INSTRUCTIONS FOR THE TASK:
Without pictures, return the lines from the one containing "Open the 2023-06-14 version link" through the last line of the data below, exactly.

(Extracted records)
========================================
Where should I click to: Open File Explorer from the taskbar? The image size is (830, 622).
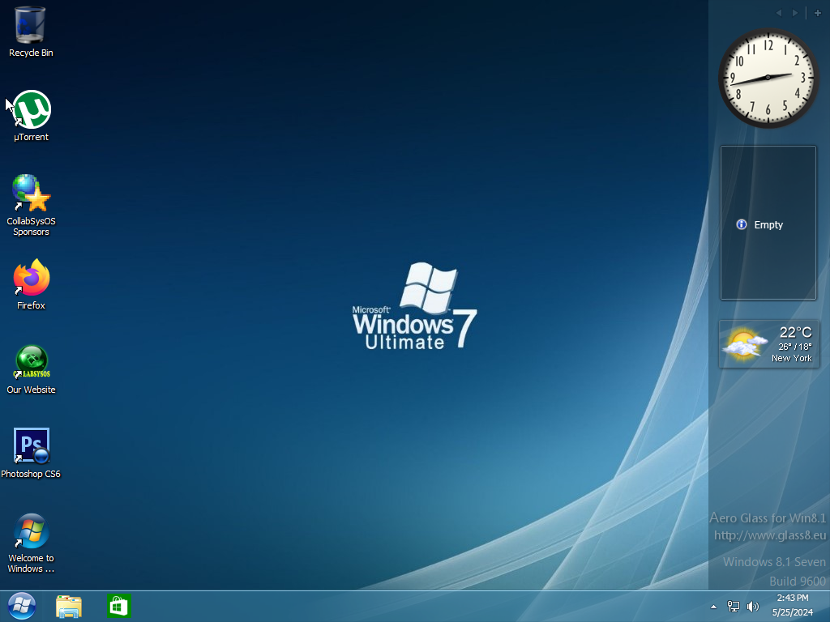69,606
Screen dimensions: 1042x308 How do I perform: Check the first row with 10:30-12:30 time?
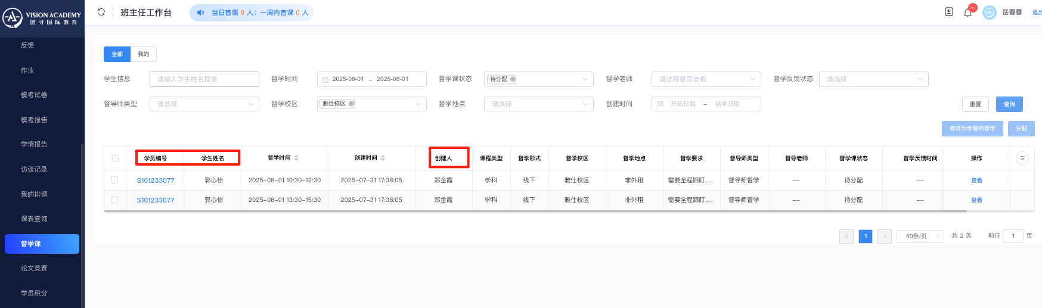(x=115, y=180)
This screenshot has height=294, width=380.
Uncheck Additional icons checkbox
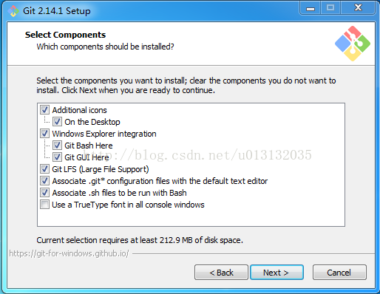pos(44,110)
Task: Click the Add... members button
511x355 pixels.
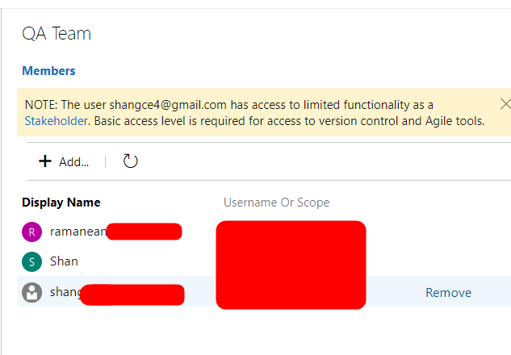Action: (64, 161)
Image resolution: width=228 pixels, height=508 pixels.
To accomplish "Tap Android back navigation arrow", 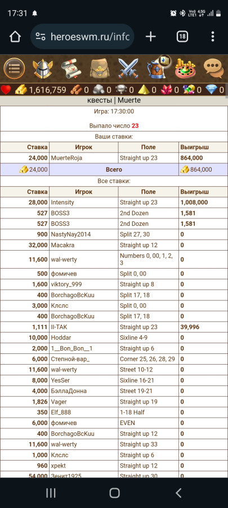I will tap(178, 493).
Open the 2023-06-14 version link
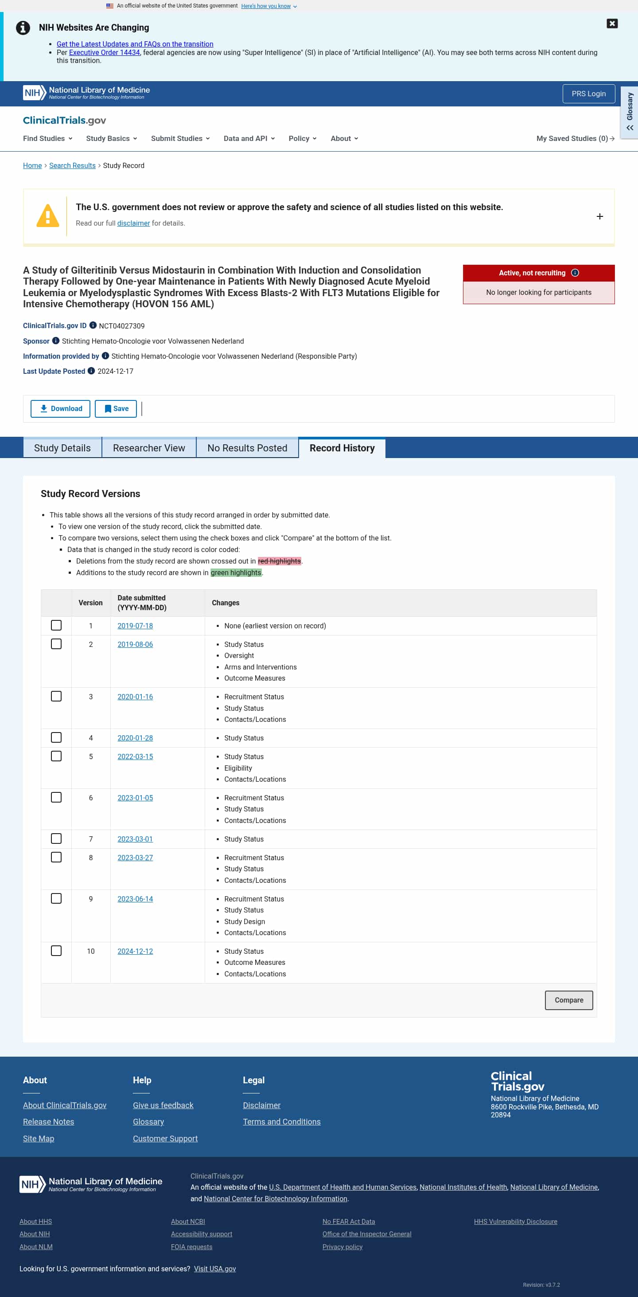This screenshot has width=638, height=1297. (x=135, y=899)
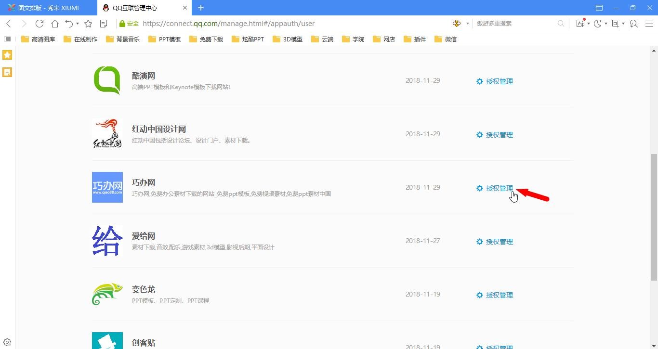This screenshot has width=658, height=349.
Task: Click 授权管理 for 爱给网
Action: click(499, 242)
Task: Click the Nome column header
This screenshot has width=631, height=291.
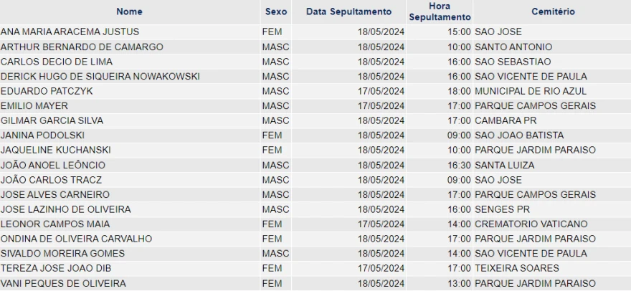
========================================
SOLUTION FOR THIS TASK:
Open the 2023-06-14 version link
This screenshot has width=638, height=1297. (x=135, y=899)
This screenshot has width=658, height=349.
Task: Click 授权管理 for 爱给网
Action: click(499, 242)
Task: Click the Nome column header
This screenshot has width=631, height=291.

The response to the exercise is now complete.